**Il compito**
Seleziona e copia ogni riga qui sotto che contiene la parola "card". Conta la distinzione tra maiuscole e minuscole.
· · · · ·
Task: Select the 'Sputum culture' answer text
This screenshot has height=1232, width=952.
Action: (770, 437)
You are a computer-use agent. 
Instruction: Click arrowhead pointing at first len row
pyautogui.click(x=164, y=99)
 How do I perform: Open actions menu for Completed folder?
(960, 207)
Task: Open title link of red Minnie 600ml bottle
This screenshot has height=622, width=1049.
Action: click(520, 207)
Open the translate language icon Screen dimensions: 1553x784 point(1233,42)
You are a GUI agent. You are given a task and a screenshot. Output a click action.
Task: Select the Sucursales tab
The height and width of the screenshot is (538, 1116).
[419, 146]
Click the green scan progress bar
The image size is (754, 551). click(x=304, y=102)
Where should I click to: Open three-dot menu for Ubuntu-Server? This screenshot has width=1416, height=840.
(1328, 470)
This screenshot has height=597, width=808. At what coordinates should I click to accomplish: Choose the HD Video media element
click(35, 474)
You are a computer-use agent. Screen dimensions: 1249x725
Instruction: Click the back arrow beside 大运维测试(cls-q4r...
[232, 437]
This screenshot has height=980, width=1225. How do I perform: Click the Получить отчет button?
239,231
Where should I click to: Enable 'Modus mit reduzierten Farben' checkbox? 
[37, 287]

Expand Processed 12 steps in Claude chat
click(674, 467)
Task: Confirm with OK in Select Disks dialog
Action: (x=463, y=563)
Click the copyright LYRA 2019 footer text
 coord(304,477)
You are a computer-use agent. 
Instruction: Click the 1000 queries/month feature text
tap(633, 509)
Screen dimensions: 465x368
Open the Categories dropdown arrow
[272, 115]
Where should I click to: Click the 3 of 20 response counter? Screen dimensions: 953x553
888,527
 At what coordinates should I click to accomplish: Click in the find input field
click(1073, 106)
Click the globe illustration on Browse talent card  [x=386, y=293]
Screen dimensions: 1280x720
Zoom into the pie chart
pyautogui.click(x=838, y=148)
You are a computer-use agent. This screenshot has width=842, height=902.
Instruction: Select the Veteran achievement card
· · · · ·
**Soluzione**
Click the globe illustration on Browse talent card  [x=386, y=293]
Instruction: Select the Veteran achievement card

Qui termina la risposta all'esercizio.